Picture a line down the block, ridiculously long wait times to get a table and flustered wait staff who just want to get you in and out as quickly as possible. Doesn’t sound like the best customer experience, does it? But it doesn’t matter, because the food is that good—and you keep coming back for it, no matter what. 

That’s the power of a fantastic product experience. Whether it’s food at a restaurant, or a software platform for an SaaS company, delivering an incredible product is the most important part of the customer experience. Not that we’re advocating for a poor customer experience in the other aspects of your business! We are just saying that how you execute the product experience (PX) is going to have the biggest impact on the overall customer experience (CX) for your company. 

Which makes perfect sense when you think about it. Of all the ways that customers get an impression of your company, product is the only facet they interact with repeatedly, over a long period of time. Sales, marketing, and customer support are all important touchpoints, but they are fleeting. Think about the restaurant example; if customers love your product, then these other functions almost become a nice to have, rather than deal-making or -breaking.

And not only does a great product experience lead to a better overall customer experience, but it also has a bunch of other benefits. Obviously, it increases the probability of renewals and sustained recurring revenue. But it also makes them more receptive to new features, products, and services—upsells and expansions. If you have delivered value once, your customers will trust you to do it again.

The Difference Between PX and CX Metrics

A good PX strategy includes proactively announcing new features and upgrades, communicating about bugs, fixes, and maintenance, and gathering feedback through surveys, calls, chat, or emails. But perhaps the most important part of PX is gathering usage data from your customers. This customer data will help you understand how they are using the product, perform user mapping, and identify user segments. 

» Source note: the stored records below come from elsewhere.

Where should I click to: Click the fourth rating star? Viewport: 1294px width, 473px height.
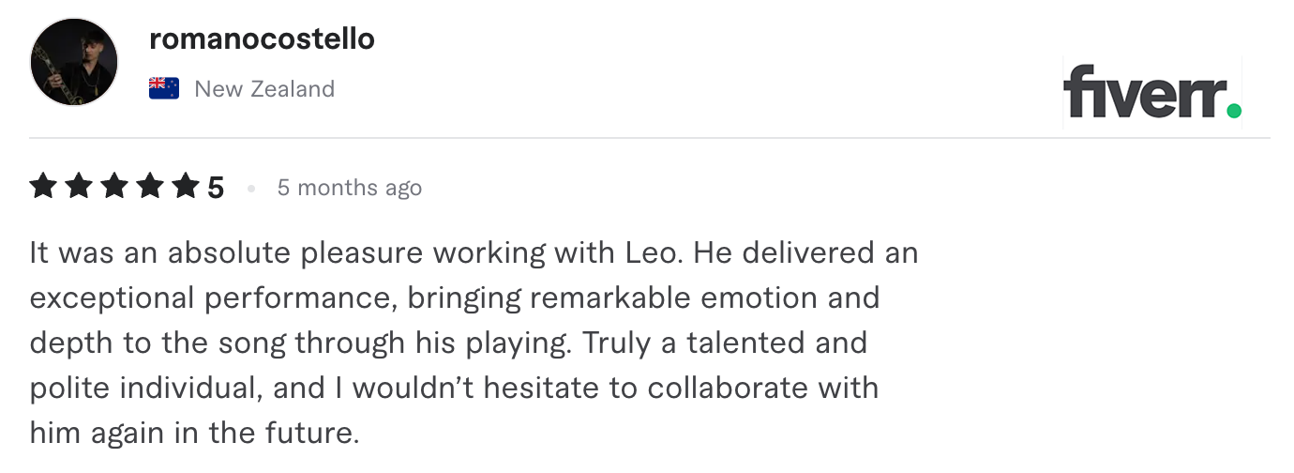pos(150,187)
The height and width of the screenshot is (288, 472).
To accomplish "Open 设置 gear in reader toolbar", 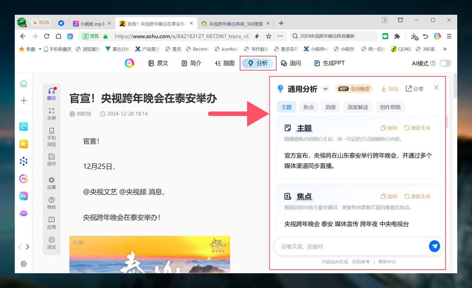I will [52, 180].
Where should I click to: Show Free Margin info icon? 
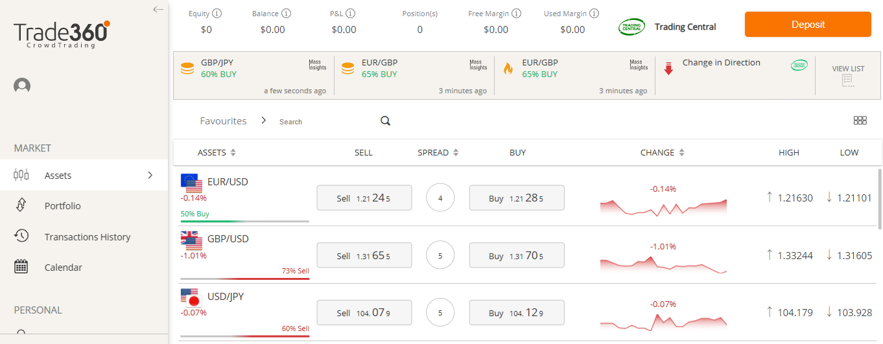(516, 13)
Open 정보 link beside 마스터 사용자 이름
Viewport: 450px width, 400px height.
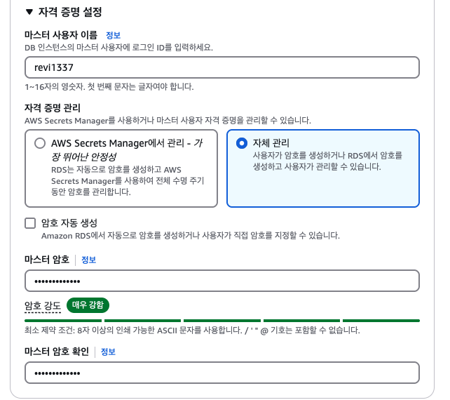coord(113,35)
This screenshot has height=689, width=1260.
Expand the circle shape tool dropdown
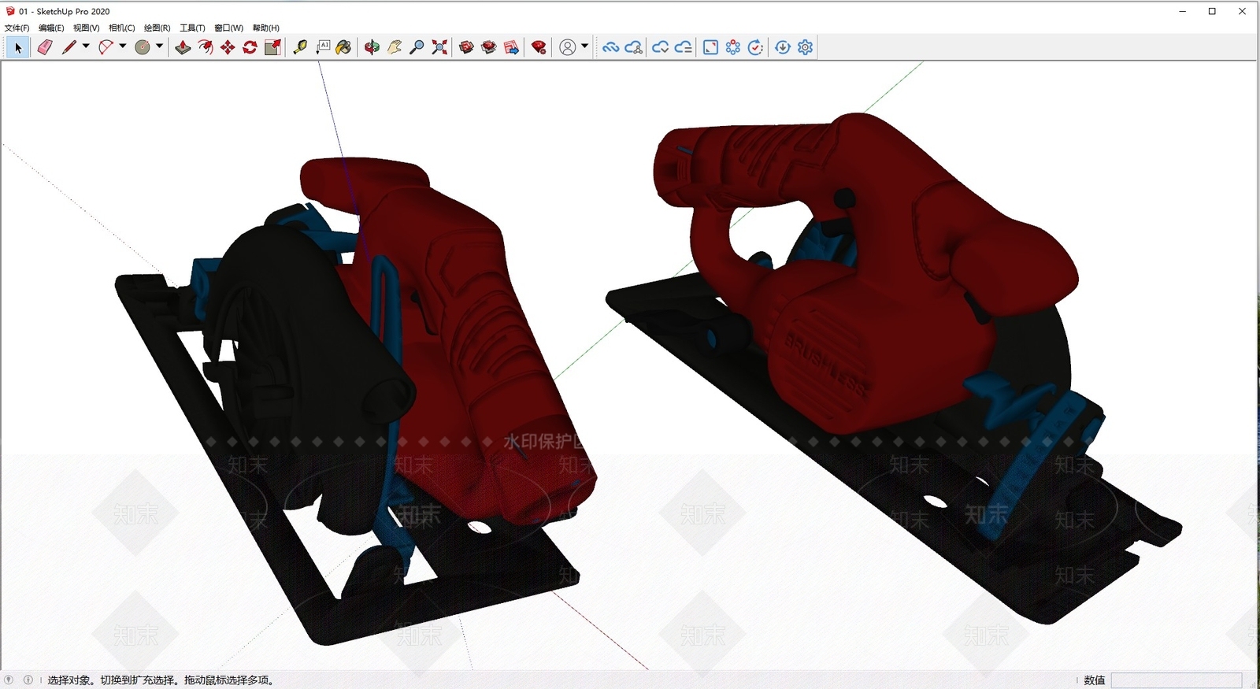[x=159, y=46]
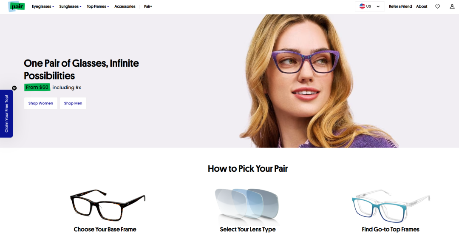This screenshot has width=459, height=233.
Task: Dismiss the Claim Your Free Top popup
Action: (14, 88)
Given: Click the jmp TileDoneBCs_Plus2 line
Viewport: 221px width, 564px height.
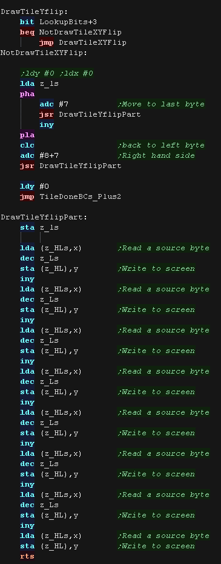Looking at the screenshot, I should click(x=70, y=196).
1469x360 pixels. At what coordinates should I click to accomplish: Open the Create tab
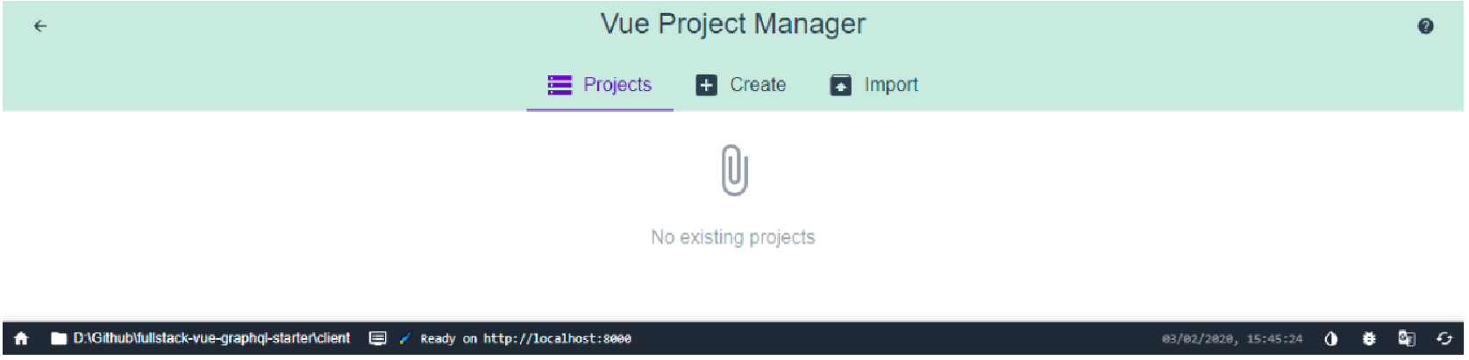(741, 85)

To effectively use this customer data, you have to be able to translate it into meaningful metrics. PX metrics focus on the interaction between the customer and the product. This is somewhat different from more general CX metrics, which capture the relationship between the customer and the company as a whole. PX metrics can be seen as a subset of CX metrics. When trying to distinguish between PX and CX metrics, ask yourself, “Is there anything I can change about the product to improve this metric?” A “yes” would indicate you are dealing with a PX metric. 

What Are Some Key PX Metrics to Measure?

PX data includes usage analytics and product feedback. Tracking the following metrics will help you improve your product experience.

Customer Effort Score (CES) How much effort a customer put in to accomplish a task within your product. This is usually measured using a survey. 

Average Resolution Time How long it takes for a customer to overcome an issue that occurred while using the product. Again, this is usually measured via survey, but usage data can also indicate whether users are getting “stuck” on certain tasks. 

Churn This metric measures how many customers leave your business. It should be measured over a period of time, ie, according to how long they were a customer before they left. 

User Retention The percentage of customers who stay with your business. Usually, this is tracked per cohort, eg, how long all the customers who joined in May 2020 then stayed with the company. 

Monthly or Daily Active Users How many users are active within the product. Changes to this metric over time let you know how popular the product is with customers. 

How to Use Your Product Experience Metrics

Product experience metrics give you visibility into every step along the user journey. The data will be useful across the organization, including Product, Customer Success, Sales, Marketing, and others. So it is usually useful to analyze the PX metric data as a group.  

PX data should be easy to manage and accessible to laymen, ie, non-data scientists. This enables anyone to make suggestions and requests to the Product team as they test new features and collect new types of data. 

Having said that, Product needs to take the lead in managing the data, because interpreting it often requires a sophisticated knowledge of the product itself.